Léa Dubreil
Thesis: Processing of degraded GNSS measurements by means of Machine Learning as input of a hybrid positioning algorithm Supervising team: Gaël Pages (researcher, PhD, HdR, ISAE-SUPAERO, Toulouse), Samy Labsir, and Etienne Rouanet-Labé (navigation engineer, Thales Alenia Space, Toulouse)
Data-driven techniques like neural networks open the doors of improvements in system operating in harsh environments, where model-based techniques falter due to degraded hypotheses. This thesis is inscribed at the crossroads of Bayesian estimation and deep learning.

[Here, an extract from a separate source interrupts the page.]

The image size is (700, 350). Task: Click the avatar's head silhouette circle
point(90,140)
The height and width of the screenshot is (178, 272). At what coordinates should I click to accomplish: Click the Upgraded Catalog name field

There, we research how to tailor machine learning for the specificity of urban navigation. Indeed, off-the-shelves machine learning models are not sufficient to sustain the robustness, frugality and adaptability required in Global Navigation Satellite Systems (GNSS) receivers. Léa has been working on a novel method of retaining the physical meaning of the navigation solution based on geometrical and algebraic mathematical modelling compatible with a deep neural network. This produces interpretable results, paving the way to a certifiable algorithm. Her main research questions are now oriented towards benchmarking of these methods with regard to other hybrid architectures and classical Bayesian estimators such as Kalman Filters.